The results of the joint project of the German Aerospace Center and the Technical University of Munich showed, that variation of resin content and bulk density of the wood based composite influences directly the microstructure and properties of the carbon preforms and resulting SiSiC ceramic materials and allow following conclusions: •The mass loss during carbonization can be effectively reduced by increasing the content of phenolic resin •Higher resin contents and higher bulk densities of wood based composites cause a lower bulk density reduction during carbonization •Higher resin contents of wood based composites lead to larger carbon aggregates and thus to more coarsely structured carbon preforms. The consequence is an increased residual carbon content of the resulting ceramic •The higher compression of the structure of wood based composites by increasing the bulk density is still obvious in the resulting carbon preforms and leads to smaller pore diameters.
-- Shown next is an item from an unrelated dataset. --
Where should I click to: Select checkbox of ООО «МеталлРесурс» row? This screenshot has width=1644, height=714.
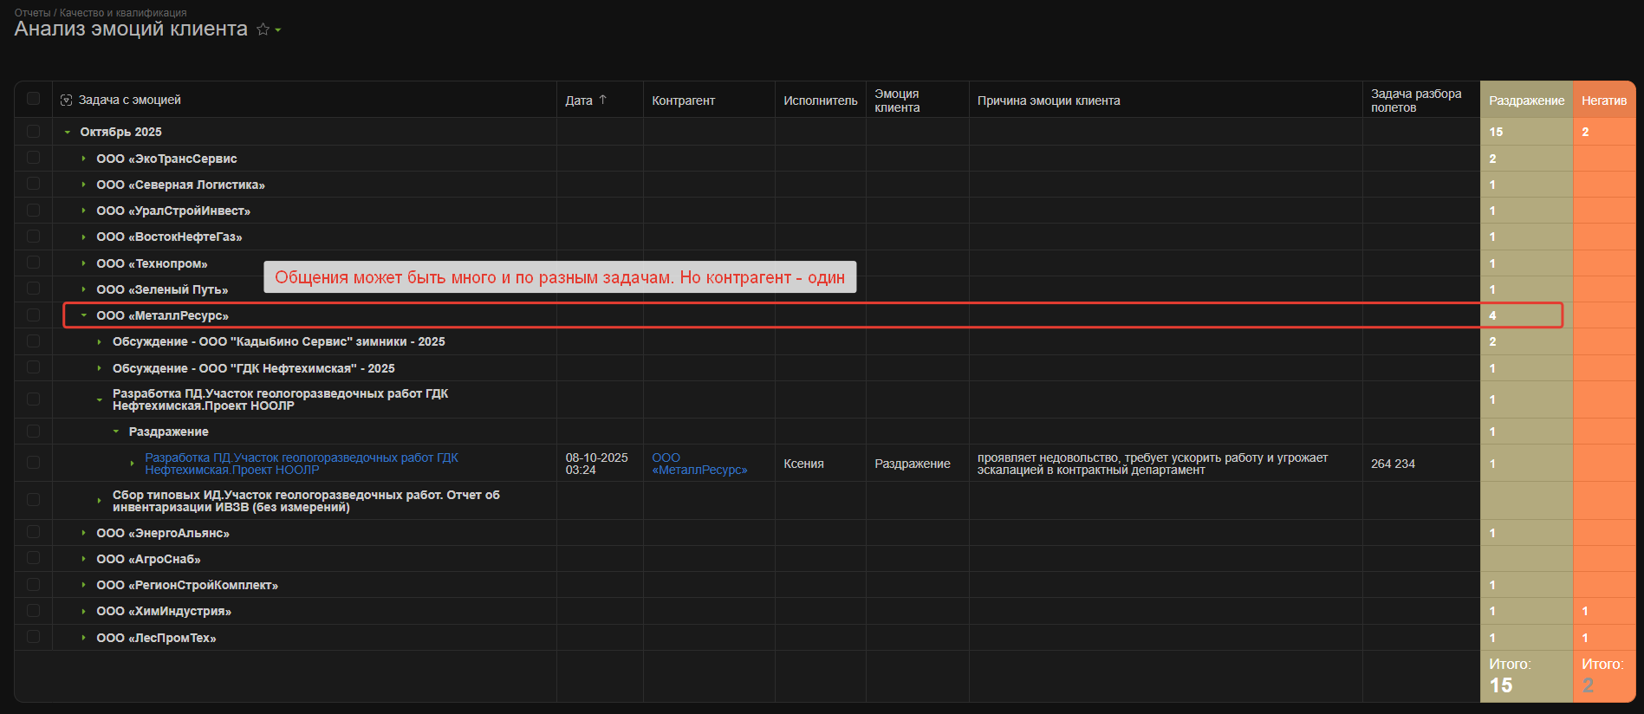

Excessive compression causes a deterioration of the pore interconnectivity and infiltration behaviour of the carbon preform •Higher bulk densities of the carbon preforms lead to an increased silicon carbide content as long as (1) the maximum theoretical density for the complete conversion of 0.963 g/cm³ is not exceeded, (2) a fine grained structure is retained and (3) a complete and even infiltration is possible. •The mechanical strength of the resulting ceramic depends on its structure and phase composition. The strength rises with increasing silicon carbide content and decreases with increasing residual silicon and carbon content as well as with higher porosity •The mechanical properties of SiSiC ceramics derived from wood based composites are promising and show a potential for industrial use. Based on the promising mechanical properties of TUM A1 and TUM A2 further investigations will focus on dense reaction infiltrated SiSiC ceramics with silicon carbide contents up to 90 Vol-% without exceeding a residual carbon content of 1 Vol-%. This means increasing successively the bulk density of the carbon preforms and simultaneously retaining a homogeneous and fine grained structure with a sufficiently interconnected pore system. This aim could be reached by the use of further optimized wood fibres in combination with moderate resin contents.